-------- TEXT FOR ANALYSIS

HDFC Bank, headquartered in Mumbai, delivers comprehensive corporate, retail,
and treasury banking services. It operates as a clearing bank for both the
Bombay Stock Exchange and New York Stock Exchange. It tries to meet the customer
expectations by providing anywhere, anytime service. For HDFC, with a network of
more than 530 branches across 228 cities in India, real-time banking is an
experience. Branches have online connectivity through multi-branch networks and
ATM services. The bank has Web-enabled most of its core commercial, retail, and
treasury business.
Encountering Growing Pains
Despite the bank's substantial efforts to create infrastructure for a
world-class bank, the exponential growth of data storage requirements was
becoming an issue. Slowing response time for users, shrinking backup windows,
and complicated regulations were compounding the challenges and risks for the
bank. Considering these issues, the bank's plans to expand its retail customer
base and extend its financial presence into more industrial and commercial
centers. For this, the bank decided to revisit the technology environment.
The organization's servers were having direct attached storage (DAS), which
caused fragmented storage upgrades, time-consuming month-end runs, and system
downtime when scaling. Total storage needs were upwards of 100 TB, with core
banking applications running on both IBM AIX and Sun Solaris operating systems
on Microsoft and Sun servers. Business intelligence applications were running on
HP servers. It was felt that the bank would first need to migrate from a
distributed DAS-server infrastructure to a storage area network (SAN)
environment and also implement a disaster recovery plan. A highly scalable
tiered storage solution based on the Hitachi TagmaStore Universal Storage
Platform, with advanced remote replication and single console management, was
chosen by the bank's IT department to achieve the bank's storage goals.

----------------
-------- RECORDED DATA

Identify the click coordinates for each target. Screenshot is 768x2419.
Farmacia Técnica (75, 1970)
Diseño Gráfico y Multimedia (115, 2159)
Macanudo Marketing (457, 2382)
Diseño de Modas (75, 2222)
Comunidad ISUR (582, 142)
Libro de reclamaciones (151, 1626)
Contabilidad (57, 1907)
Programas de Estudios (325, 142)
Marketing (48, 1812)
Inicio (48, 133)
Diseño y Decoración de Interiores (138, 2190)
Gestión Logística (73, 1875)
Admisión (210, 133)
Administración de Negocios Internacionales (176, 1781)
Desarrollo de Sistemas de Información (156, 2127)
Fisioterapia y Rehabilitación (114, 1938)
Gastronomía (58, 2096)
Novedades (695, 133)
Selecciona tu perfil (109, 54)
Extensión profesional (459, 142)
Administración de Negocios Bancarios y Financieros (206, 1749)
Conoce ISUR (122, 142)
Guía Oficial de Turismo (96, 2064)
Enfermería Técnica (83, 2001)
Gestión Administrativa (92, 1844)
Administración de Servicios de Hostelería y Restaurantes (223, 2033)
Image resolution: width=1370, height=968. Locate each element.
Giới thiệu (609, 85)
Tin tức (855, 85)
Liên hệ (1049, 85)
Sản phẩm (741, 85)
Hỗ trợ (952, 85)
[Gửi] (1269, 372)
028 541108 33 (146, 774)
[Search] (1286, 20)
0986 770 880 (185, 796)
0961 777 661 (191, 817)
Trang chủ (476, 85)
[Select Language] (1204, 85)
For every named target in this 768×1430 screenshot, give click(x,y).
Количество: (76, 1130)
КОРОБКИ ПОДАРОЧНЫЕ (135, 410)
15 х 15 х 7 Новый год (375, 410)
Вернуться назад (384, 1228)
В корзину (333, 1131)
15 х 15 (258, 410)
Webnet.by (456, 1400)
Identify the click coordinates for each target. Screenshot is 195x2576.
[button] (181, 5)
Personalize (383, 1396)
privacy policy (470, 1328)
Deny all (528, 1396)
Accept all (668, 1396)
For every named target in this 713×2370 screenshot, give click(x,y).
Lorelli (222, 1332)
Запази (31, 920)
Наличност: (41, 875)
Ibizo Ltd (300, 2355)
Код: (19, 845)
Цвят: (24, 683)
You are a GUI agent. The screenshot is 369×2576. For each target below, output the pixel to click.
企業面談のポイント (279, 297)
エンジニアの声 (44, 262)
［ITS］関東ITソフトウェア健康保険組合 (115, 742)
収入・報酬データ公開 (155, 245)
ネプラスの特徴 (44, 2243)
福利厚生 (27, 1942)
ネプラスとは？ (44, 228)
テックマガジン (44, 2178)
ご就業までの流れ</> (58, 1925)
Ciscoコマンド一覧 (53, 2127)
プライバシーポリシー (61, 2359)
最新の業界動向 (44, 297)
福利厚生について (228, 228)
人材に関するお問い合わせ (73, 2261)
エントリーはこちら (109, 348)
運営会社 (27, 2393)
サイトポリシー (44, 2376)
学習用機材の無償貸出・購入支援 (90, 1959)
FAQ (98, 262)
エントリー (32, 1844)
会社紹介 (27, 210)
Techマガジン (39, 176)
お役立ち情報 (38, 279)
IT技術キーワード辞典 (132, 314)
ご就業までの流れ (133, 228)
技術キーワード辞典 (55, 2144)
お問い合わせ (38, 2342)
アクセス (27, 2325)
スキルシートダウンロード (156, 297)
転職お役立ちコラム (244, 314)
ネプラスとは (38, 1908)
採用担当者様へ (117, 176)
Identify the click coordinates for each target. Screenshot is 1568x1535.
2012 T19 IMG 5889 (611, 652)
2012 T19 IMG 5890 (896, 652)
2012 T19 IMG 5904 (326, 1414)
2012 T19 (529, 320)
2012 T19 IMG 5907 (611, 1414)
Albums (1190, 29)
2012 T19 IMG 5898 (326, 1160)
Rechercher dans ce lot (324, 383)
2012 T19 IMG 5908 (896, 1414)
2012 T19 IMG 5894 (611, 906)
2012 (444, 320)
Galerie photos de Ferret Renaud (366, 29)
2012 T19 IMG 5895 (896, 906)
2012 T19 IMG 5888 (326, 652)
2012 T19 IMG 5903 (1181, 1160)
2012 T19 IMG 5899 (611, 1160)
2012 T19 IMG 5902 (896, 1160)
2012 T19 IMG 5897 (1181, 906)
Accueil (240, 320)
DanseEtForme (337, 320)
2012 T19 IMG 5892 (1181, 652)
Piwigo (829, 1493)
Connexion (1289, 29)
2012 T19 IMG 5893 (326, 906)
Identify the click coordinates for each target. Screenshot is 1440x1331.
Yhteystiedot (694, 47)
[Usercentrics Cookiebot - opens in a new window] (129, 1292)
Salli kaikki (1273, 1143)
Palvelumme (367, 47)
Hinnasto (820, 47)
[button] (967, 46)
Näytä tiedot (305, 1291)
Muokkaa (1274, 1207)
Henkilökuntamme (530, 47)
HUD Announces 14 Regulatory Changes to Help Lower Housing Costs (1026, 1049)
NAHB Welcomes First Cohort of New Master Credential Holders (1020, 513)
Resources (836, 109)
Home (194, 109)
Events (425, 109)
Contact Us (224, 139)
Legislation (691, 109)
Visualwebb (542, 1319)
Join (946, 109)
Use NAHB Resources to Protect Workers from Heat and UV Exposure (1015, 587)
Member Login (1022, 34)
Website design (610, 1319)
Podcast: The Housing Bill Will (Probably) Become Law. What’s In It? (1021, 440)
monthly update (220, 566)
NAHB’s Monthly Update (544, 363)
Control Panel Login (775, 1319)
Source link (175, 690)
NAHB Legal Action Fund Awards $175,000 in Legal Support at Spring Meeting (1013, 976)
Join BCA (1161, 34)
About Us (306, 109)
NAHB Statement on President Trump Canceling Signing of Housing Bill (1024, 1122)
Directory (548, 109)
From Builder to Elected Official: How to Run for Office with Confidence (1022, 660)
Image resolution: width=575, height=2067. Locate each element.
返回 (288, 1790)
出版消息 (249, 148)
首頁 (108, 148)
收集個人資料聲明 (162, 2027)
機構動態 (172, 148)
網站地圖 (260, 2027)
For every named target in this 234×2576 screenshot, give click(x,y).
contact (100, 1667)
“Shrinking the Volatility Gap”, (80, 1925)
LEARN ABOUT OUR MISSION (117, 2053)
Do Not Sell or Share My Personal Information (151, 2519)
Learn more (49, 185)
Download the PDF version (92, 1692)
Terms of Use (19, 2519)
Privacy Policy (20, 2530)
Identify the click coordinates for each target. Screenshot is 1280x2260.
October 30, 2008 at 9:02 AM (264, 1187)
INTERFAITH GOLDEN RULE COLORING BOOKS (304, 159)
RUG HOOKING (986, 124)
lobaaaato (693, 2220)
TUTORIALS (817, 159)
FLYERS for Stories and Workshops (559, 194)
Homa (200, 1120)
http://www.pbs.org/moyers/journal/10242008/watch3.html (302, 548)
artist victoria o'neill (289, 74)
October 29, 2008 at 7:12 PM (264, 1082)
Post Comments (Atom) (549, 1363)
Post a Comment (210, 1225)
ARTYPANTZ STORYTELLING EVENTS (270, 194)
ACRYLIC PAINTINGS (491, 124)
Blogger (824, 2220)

----------------

ACTIVITY 1
Using the text about HDFC Bank, decide whether each statement agrees with it: (a) the bank has more than 530 branches across 228 cities in India; (b) the bank's business intelligence applications ran on IBM servers; (c) the bank's IT department chose a tiered storage solution based on the Hitachi TagmaStore Universal Storage Platform. Answer yes or no for each, and quote the words from the text that settle it.
ACTIVITY 2
In one to three sentences, explain what problems the direct attached storage on the bank's servers caused, according to the text about HDFC Bank.

ANSWER BOX 1
(a) Yes: "with a network of more than 530 branches across 228 cities in India"
(b) No: "Business intelligence applications were running on HP servers."
(c) Yes: "A highly scalable tiered storage solution based on the Hitachi TagmaStore Universal Storage Platform, with advanced remote replication and single console management, was chosen by the bank's IT department"

ANSWER BOX 2
The direct attached storage on the bank's servers led to fragmented storage upgrades and time-consuming month-end runs. It also caused system downtime when scaling.